Not that it’s all about sheer absurdity. “Californication” is so bleakly postmodern that grad students would purr at it in a Bret Easton Ellis novel. Yeah, we went to the moon, but Kubrick did it better, “it’s made in a Hollywood basement.” And everything’s a commodity anyway, everything’s for sale, "Hollywood sells Californication." Here he's less of an absurdist and more of a note-taker, stringing small, half-significant happenings together to form a greater whole. He's able to do the same on "Scar Tissue," compiling brief moments of romance and prettiness, hanging them all together and seeing what comes of it.

Yes, Kiedis’s voice falls off tonight, occasionally. “Otherside” in particular suffers when his earpiece seems to die. But there’s a field of people belting back that beat-up chorus, drowning everything else out, taking the edge off the half-tone he’s slipped down. And when everything's working, his voice retains that durable oddness. There are few stadium-level bands whose singers are so unique as to be irreplaceable. Axl Rose couldn't pull this off.

As a live act, though, The Chili Peppers are truly great not because of their frontman, but because every member of the band is oddly captivating. Plenty has been made of Klinghoffer’s status as John Frusciante’s understudy, trained up to play these songs, learning his falsetto ideosyncracies and picking up the lead guitar trills that define the band’s high points. But while he’s retained much of his predecessor’s style, he’s a different performer, more innocent and reckless when he lets loose, less burdened by the darkness that Frusciante bled so beautifully into his work.

Advertisement

Flea, too, remains a brilliant court jester, constantly moving, pulling faces, posturing, losing himself while running rampant over his fretboard. Like Smith with his now-shortened drum solos, he knows just how far to take his improvisation. He’s impressive on “By The Way,” sure; he can play fast. But he shines most brightly on tracks like “Under The Bridge,” sitting beneath Klinghoffer’s guitar and drawing every drop of regret from the track.

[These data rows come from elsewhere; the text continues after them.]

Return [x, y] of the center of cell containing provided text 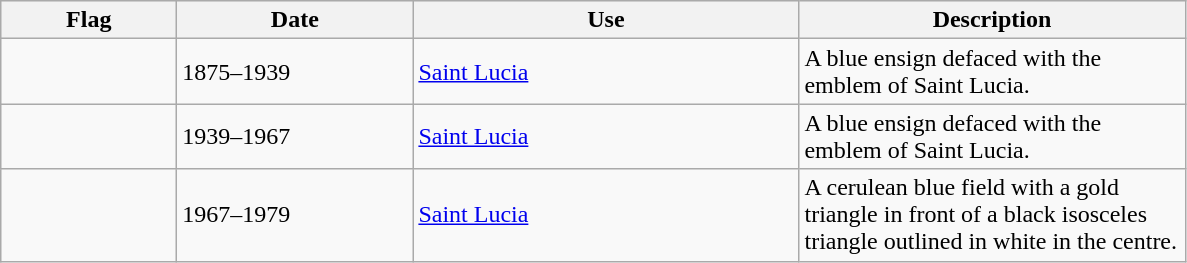
1875–1939 [295, 72]
1939–1967 [295, 136]
A cerulean blue field with a gold triangle in front of a black isosceles triangle outlined in white in the centre. [992, 215]
Date [295, 20]
Description [992, 20]
Flag [89, 20]
Use [606, 20]
1967–1979 [295, 215]
Search for the cell housing the specified text and yield its [x, y] center coordinate. 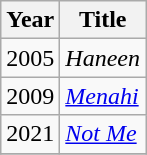
Haneen [103, 58]
Not Me [103, 134]
2021 [30, 134]
2009 [30, 96]
Menahi [103, 96]
2005 [30, 58]
Title [103, 20]
Year [30, 20]
Output the (X, Y) coordinate of the center of the cell containing the given text.  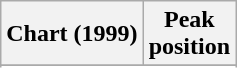
Chart (1999) (72, 34)
Peakposition (189, 34)
Detect which cell encompasses the target text, then output its [X, Y] center coordinate. 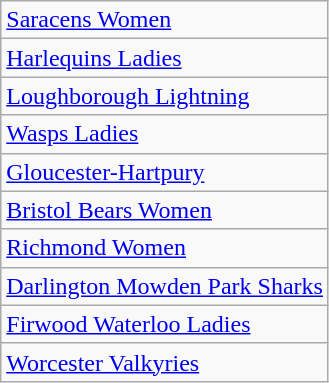
Saracens Women [165, 20]
Bristol Bears Women [165, 210]
Wasps Ladies [165, 134]
Harlequins Ladies [165, 58]
Richmond Women [165, 248]
Loughborough Lightning [165, 96]
Darlington Mowden Park Sharks [165, 286]
Firwood Waterloo Ladies [165, 324]
Worcester Valkyries [165, 362]
Gloucester-Hartpury [165, 172]
Provide the (x, y) coordinate of the cell's center where the given text is located.  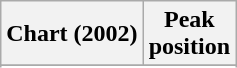
Peakposition (189, 34)
Chart (2002) (72, 34)
Extract the (x, y) coordinate from the center of the cell holding the provided text.  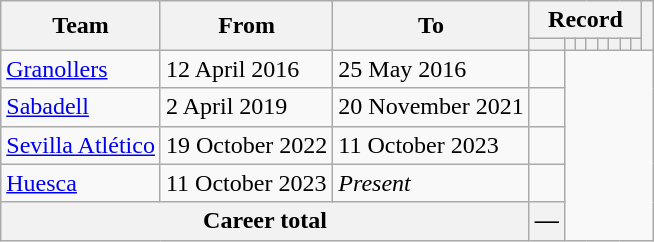
Granollers (81, 69)
Record (585, 20)
To (431, 26)
Sabadell (81, 107)
Team (81, 26)
Present (431, 183)
From (246, 26)
19 October 2022 (246, 145)
Sevilla Atlético (81, 145)
Career total (265, 221)
20 November 2021 (431, 107)
— (546, 221)
12 April 2016 (246, 69)
25 May 2016 (431, 69)
Huesca (81, 183)
2 April 2019 (246, 107)
Detect which cell encompasses the target text, then output its (X, Y) center coordinate. 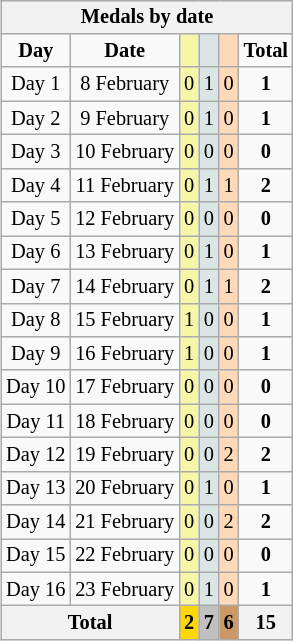
Date (124, 51)
21 February (124, 522)
7 (209, 623)
16 February (124, 354)
8 February (124, 84)
Medals by date (147, 17)
13 February (124, 253)
12 February (124, 219)
Day 8 (36, 320)
Day 7 (36, 286)
Day 10 (36, 387)
Day 11 (36, 421)
18 February (124, 421)
10 February (124, 152)
9 February (124, 118)
Day (36, 51)
Day 6 (36, 253)
20 February (124, 488)
Day 14 (36, 522)
15 February (124, 320)
Day 2 (36, 118)
Day 5 (36, 219)
11 February (124, 185)
Day 13 (36, 488)
Day 4 (36, 185)
23 February (124, 589)
Day 15 (36, 556)
14 February (124, 286)
Day 3 (36, 152)
17 February (124, 387)
6 (229, 623)
Day 16 (36, 589)
Day 1 (36, 84)
Day 9 (36, 354)
Day 12 (36, 455)
19 February (124, 455)
22 February (124, 556)
15 (266, 623)
Capture the cell that displays the provided text and extract its [x, y] central coordinate. 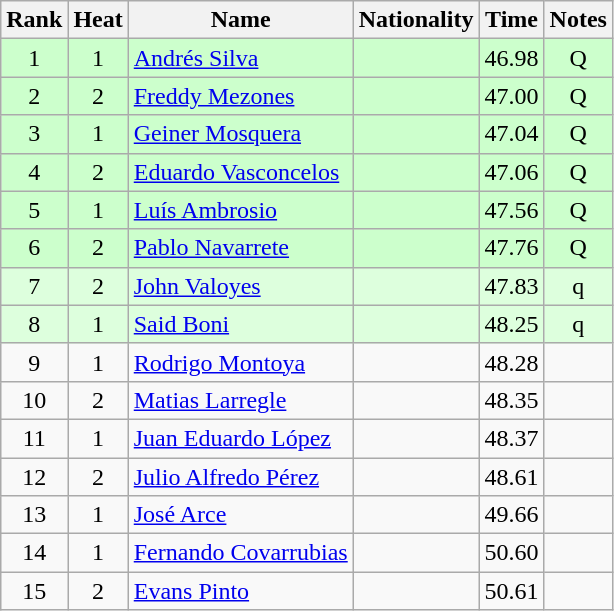
48.25 [512, 324]
Fernando Covarrubias [240, 553]
Notes [578, 20]
47.83 [512, 286]
48.28 [512, 362]
Evans Pinto [240, 591]
5 [34, 210]
47.56 [512, 210]
49.66 [512, 515]
John Valoyes [240, 286]
13 [34, 515]
47.00 [512, 96]
12 [34, 477]
48.37 [512, 438]
14 [34, 553]
Freddy Mezones [240, 96]
Rodrigo Montoya [240, 362]
Andrés Silva [240, 58]
47.76 [512, 248]
4 [34, 172]
8 [34, 324]
47.04 [512, 134]
50.60 [512, 553]
6 [34, 248]
10 [34, 400]
48.61 [512, 477]
Luís Ambrosio [240, 210]
Geiner Mosquera [240, 134]
7 [34, 286]
Pablo Navarrete [240, 248]
Rank [34, 20]
Nationality [416, 20]
Julio Alfredo Pérez [240, 477]
Heat [98, 20]
Name [240, 20]
46.98 [512, 58]
Matias Larregle [240, 400]
Eduardo Vasconcelos [240, 172]
9 [34, 362]
15 [34, 591]
Juan Eduardo López [240, 438]
48.35 [512, 400]
11 [34, 438]
Said Boni [240, 324]
Time [512, 20]
3 [34, 134]
José Arce [240, 515]
47.06 [512, 172]
50.61 [512, 591]
Determine the [x, y] coordinate at the center of the cell enclosing the given text.  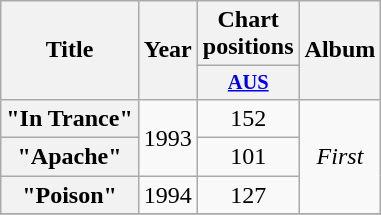
"Poison" [70, 195]
127 [248, 195]
First [340, 156]
101 [248, 157]
Title [70, 50]
Album [340, 50]
1994 [168, 195]
Chart positions [248, 34]
"In Trance" [70, 118]
"Apache" [70, 157]
Year [168, 50]
1993 [168, 137]
152 [248, 118]
AUS [248, 83]
Extract the [x, y] coordinate from the center of the cell holding the provided text.  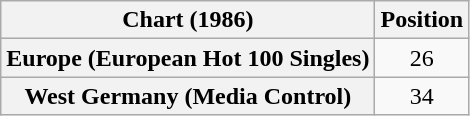
Europe (European Hot 100 Singles) [188, 58]
Position [422, 20]
26 [422, 58]
34 [422, 96]
West Germany (Media Control) [188, 96]
Chart (1986) [188, 20]
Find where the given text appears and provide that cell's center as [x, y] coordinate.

Which raises the question, again, of self-indulgence. What sort of self-indulgence creates that level of cohesion, the genuine chemistry between Flea and Klinghoffer in particular? What sort of narcissism is it when a band only drops three tracks from a newly-released record—“Dark Necessities,” “The Getaway,” and “Go Robot”—into their set? What sort of arrogance makes the Red Hot Chili Peppers close out their set with “Under The Bridge” and “By The Way” before encoring with “Around the World” and “Give it Away,” a wet dream for their fans?

No, Red Hot Chili Peppers aren’t self-indulgent. They’re not puerile, at least not anymore, and—32 years after their debut record—there’s hardly an ounce of fat on their set. This is a band that should be criticized for its failings—Stadium Arcadium was rank average, songs like “Purple Stain” are fucking stupid—but adored for its successes. They’ve had too many of them for it to be ignored.